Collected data
☆ ☆ ☆ ☆
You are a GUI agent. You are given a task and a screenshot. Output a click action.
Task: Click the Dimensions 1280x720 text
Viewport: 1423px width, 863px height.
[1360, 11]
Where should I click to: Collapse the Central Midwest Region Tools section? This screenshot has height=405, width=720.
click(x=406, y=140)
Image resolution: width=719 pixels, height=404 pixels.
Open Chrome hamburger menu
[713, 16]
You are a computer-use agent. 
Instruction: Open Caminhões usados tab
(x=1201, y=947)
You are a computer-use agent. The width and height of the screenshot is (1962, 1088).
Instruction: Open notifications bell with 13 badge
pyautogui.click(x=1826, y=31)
☆ ☆ ☆ ☆
= DESCRIPTION OF THE TASK =
The output should match the records above exactly, line for line.

= ANSWER AREA =
You are a GUI agent. You are given a task and a screenshot. Output a click action.
Task: Click the Dimensions 1280x720 text
Viewport: 1423px width, 863px height.
[1360, 11]
Where should I click to: Collapse the Central Midwest Region Tools section? This screenshot has height=405, width=720.
click(x=406, y=140)
Image resolution: width=719 pixels, height=404 pixels.
Open Chrome hamburger menu
[713, 16]
You are a computer-use agent. 
Instruction: Open Caminhões usados tab
(x=1201, y=947)
You are a computer-use agent. The width and height of the screenshot is (1962, 1088).
Instruction: Open notifications bell with 13 badge
pyautogui.click(x=1826, y=31)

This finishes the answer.